## MATIÈRE DE L'EXERCICE:
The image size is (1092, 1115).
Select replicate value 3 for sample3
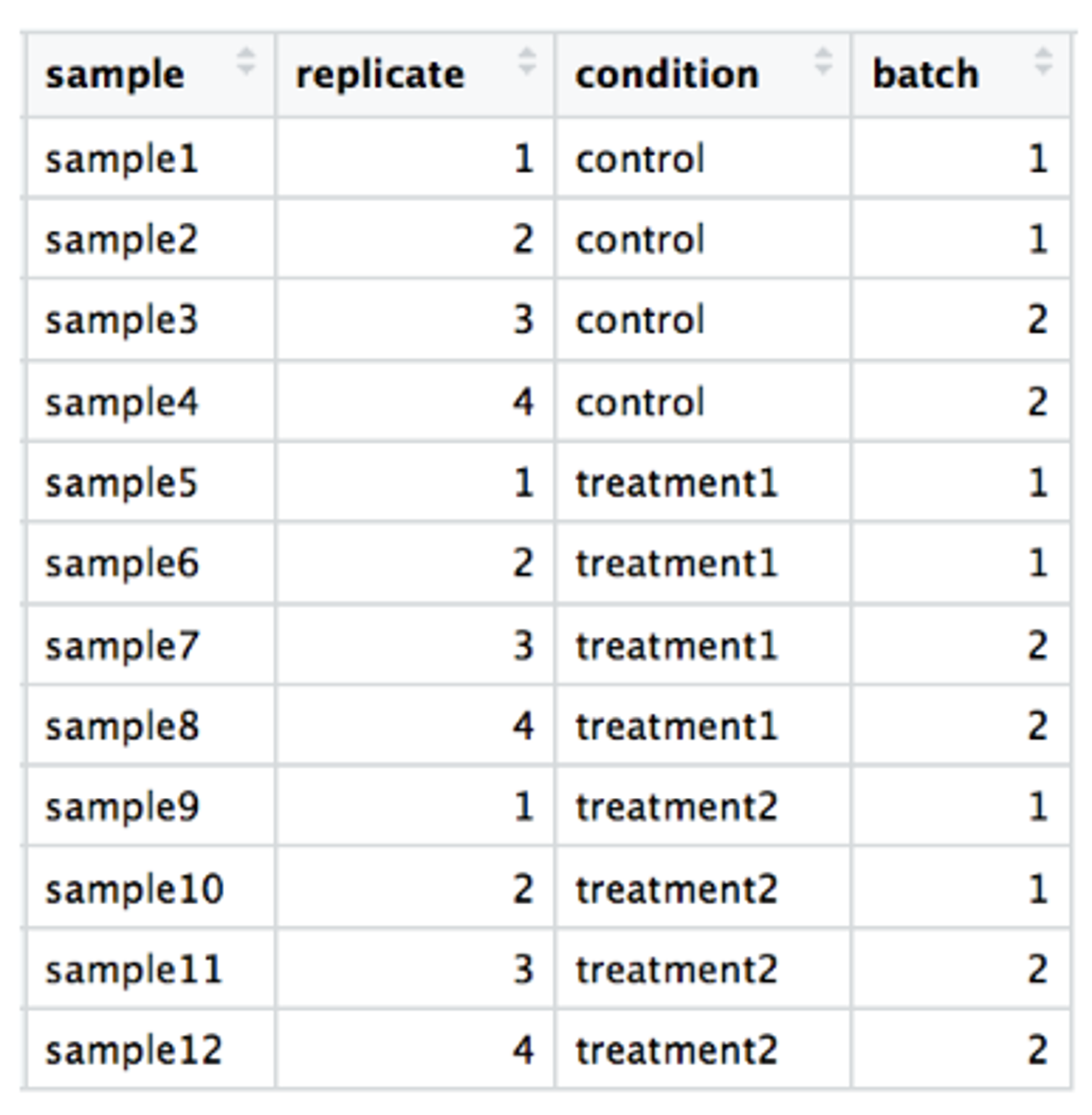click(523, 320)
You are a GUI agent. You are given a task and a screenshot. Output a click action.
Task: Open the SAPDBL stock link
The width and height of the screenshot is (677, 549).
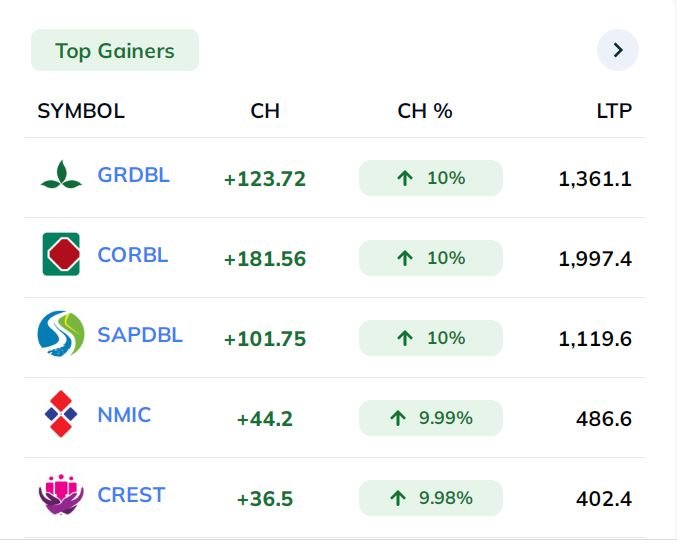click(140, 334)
...
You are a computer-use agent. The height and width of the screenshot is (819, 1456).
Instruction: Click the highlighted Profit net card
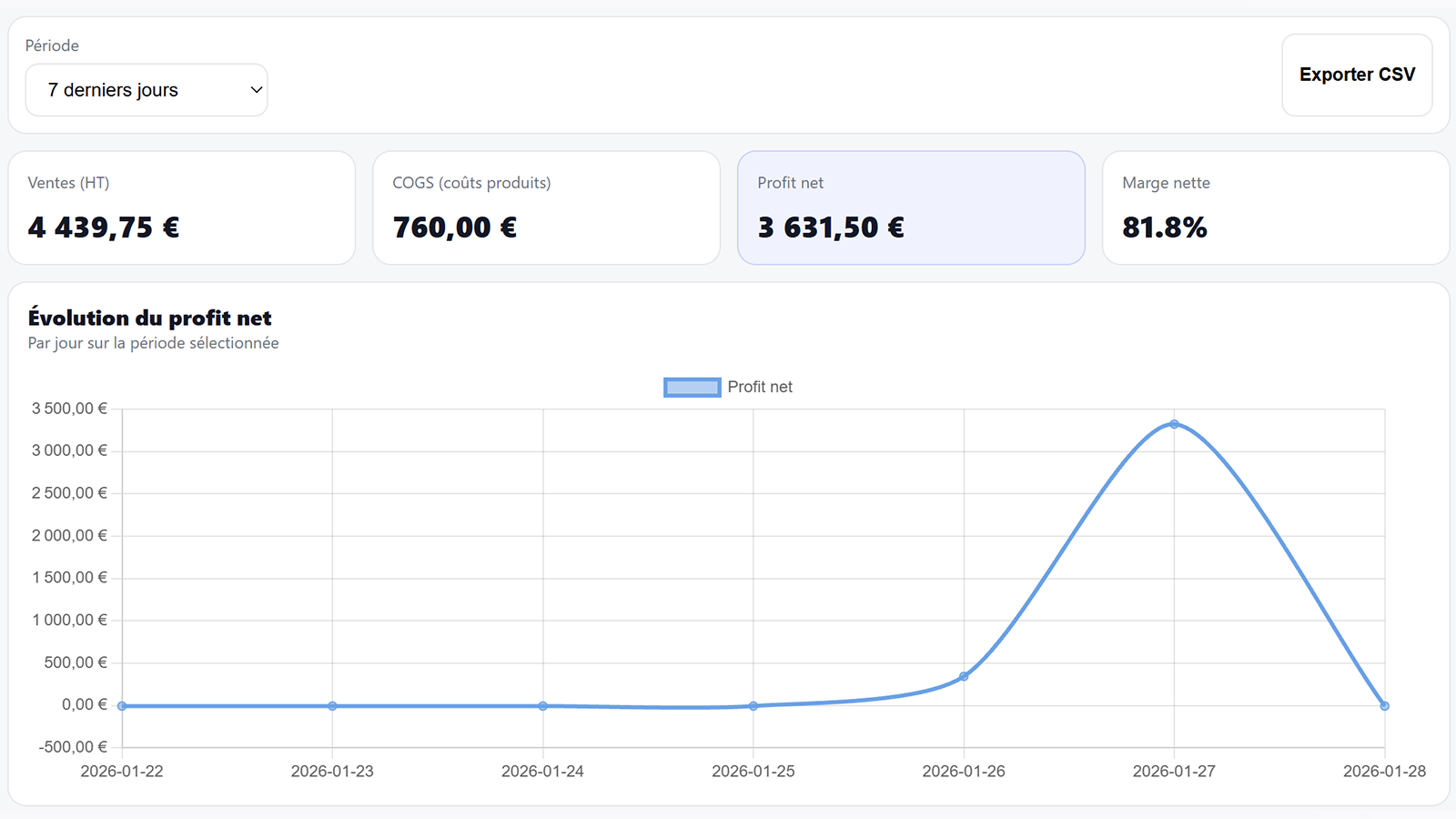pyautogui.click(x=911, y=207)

## LA CONSIGNE:
Extrayez telles quelles les lignes qui partent de celle contenant « You are a computer-use » et vont jusqu'à celle contenant « pyautogui.click(x=911, y=207) », ces deux lignes comprises. Laissez les images de côté dans votre réponse.

## SOLUTION DU PROBLÈME:
You are a computer-use agent. The height and width of the screenshot is (819, 1456).
Instruction: Click the highlighted Profit net card
pyautogui.click(x=911, y=207)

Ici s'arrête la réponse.